(Material provided)

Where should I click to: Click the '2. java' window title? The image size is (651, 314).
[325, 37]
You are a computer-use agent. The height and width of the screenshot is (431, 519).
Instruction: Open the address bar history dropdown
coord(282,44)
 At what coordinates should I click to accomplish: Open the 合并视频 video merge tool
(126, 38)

(End Material provided)
(Material provided)

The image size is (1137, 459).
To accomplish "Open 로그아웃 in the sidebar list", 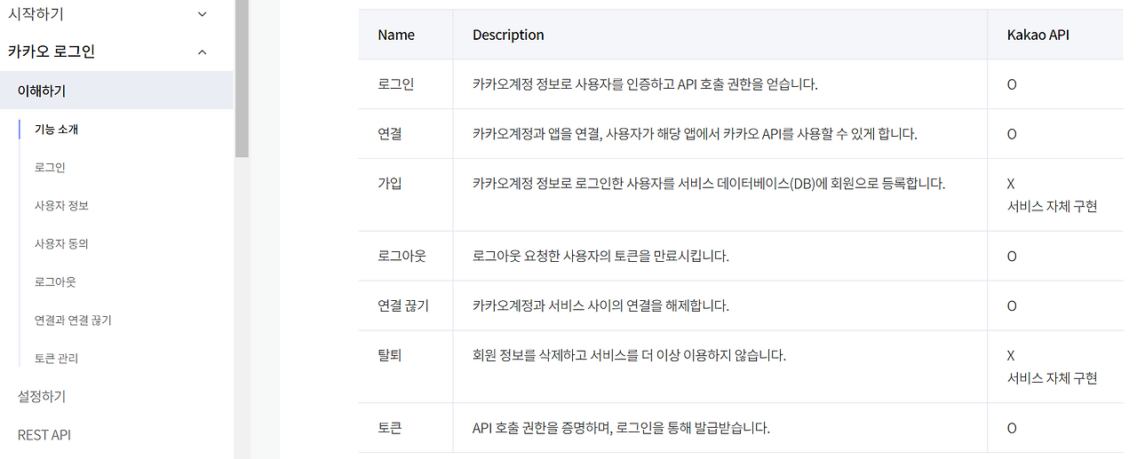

(End Material provided)
(Material provided)

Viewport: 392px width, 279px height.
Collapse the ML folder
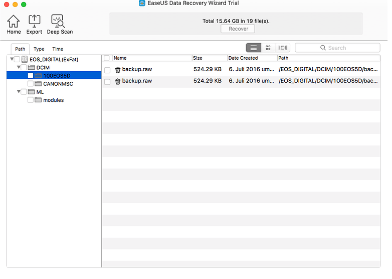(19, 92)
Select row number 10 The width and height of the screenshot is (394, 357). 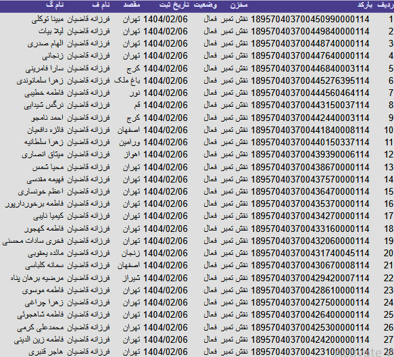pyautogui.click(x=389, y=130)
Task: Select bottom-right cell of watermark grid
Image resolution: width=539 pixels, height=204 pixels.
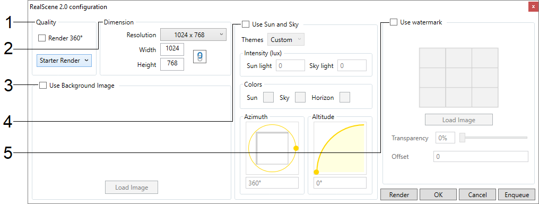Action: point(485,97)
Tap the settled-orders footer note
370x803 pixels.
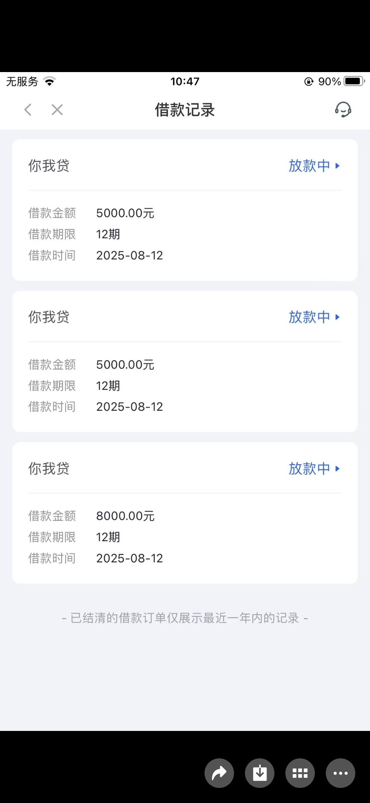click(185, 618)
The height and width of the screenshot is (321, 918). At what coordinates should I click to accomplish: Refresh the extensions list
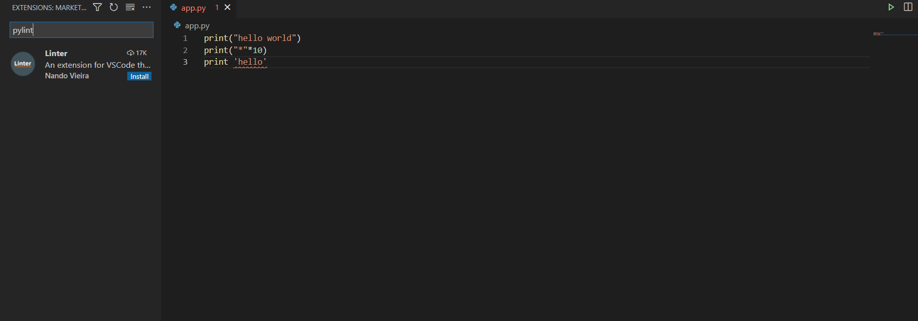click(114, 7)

(End Material provided)

▶ _Work task_: Everything above from the line with "The image size is (1137, 459)." through the line with "로그아웃 in the" should be retyped exactly, and nothing else; omit pictures.

▶ _Solved exercise_:
The image size is (1137, 459).
To accomplish "Open 로그아웃 in the sidebar list", 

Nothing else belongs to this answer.